An important tool to achieving this type of collaboration involves the approach of presenting patients and families with treatment options and then actively soliciting patient preferences. A question is whether patients will actively participate in treatment decisions and then adhere to treatment plans. This is in large part determined by the interpersonal relationship skills of the clinician and can be further facilitated with simplified regimens that have been agreed upon by the patient and the hospitalist (32).
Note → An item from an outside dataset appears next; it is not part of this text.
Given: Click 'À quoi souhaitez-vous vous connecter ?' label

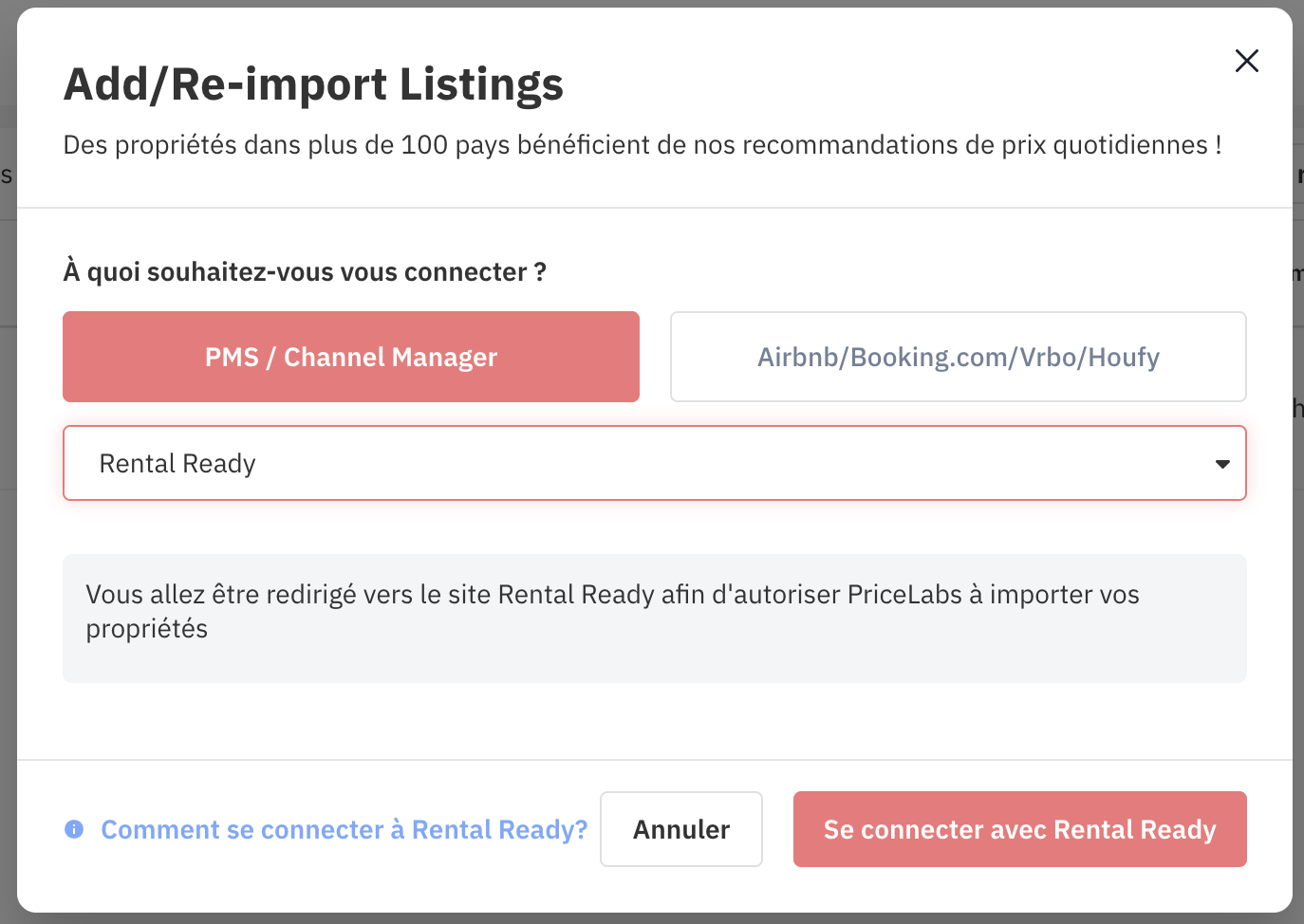Looking at the screenshot, I should click(x=305, y=272).
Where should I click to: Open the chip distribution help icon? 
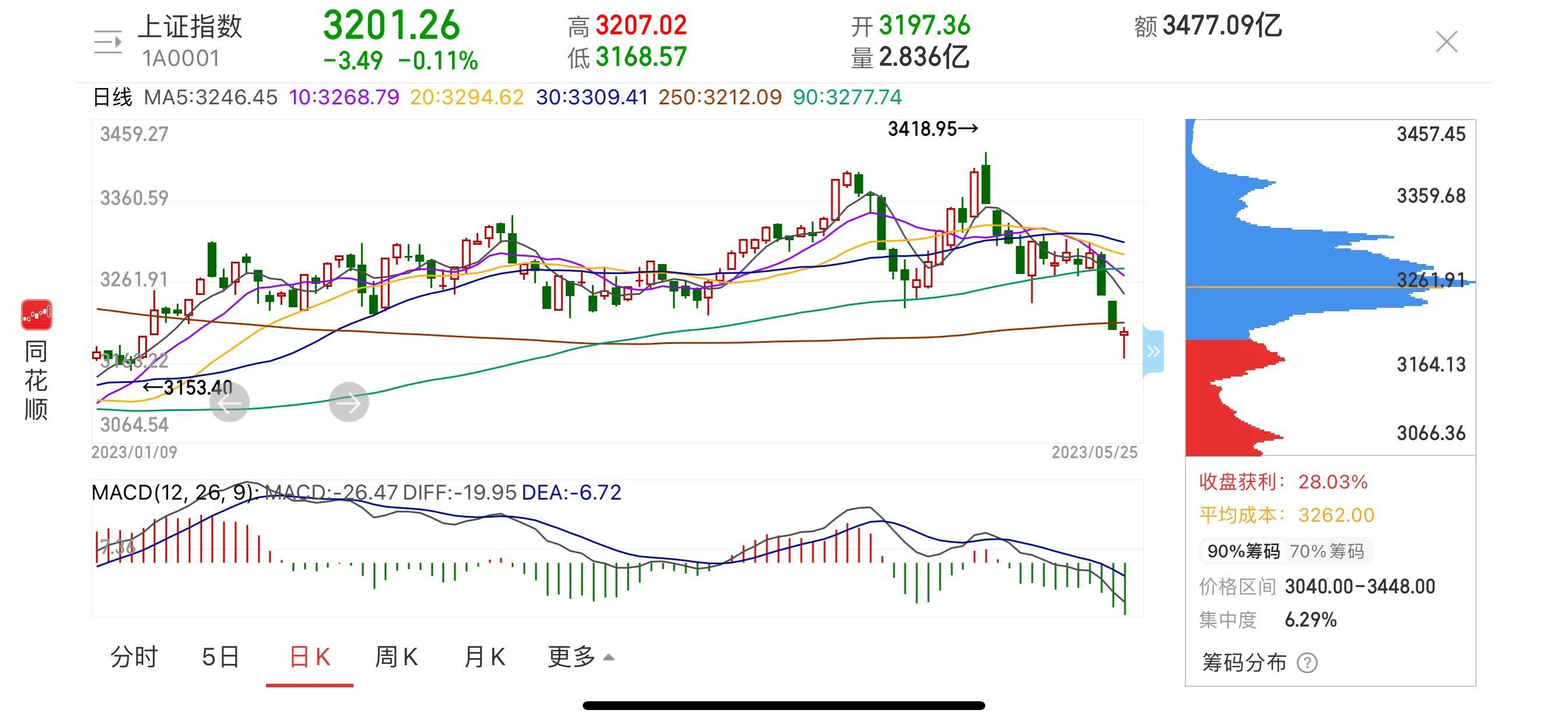[1307, 663]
A complete model of the hospital-care encounter provided by hospitalists has an opening and a closing. In between there is a series of moments of truth that can potentially be imbued with attentiveness, dignity and respect, effective information transfer, and shared decision making. The opening is a brief moment that will set the stage for the remainder of the encounter. Greeting patients by name and maintaining eye contact will help in establishing the early perception of being a caring and concerned clinician. It is important to close hospital encounters with a sense of hope and optimism, making sure that all of the patient’s issues have been addressed, as well as planning for the next steps.

 

 

The development and growth of hospital medicine is the latest site-specific evolution of practice specialization and focuses on the complex care of hospitalized patients. Hospitalists spend most of their professional time in the hospital providing care for general medical patients and are well positioned and uniquely committed to improving the care of hospitalized patients. Exceptional patient satisfaction is a key outcome that should result from the care provided by hospitalists.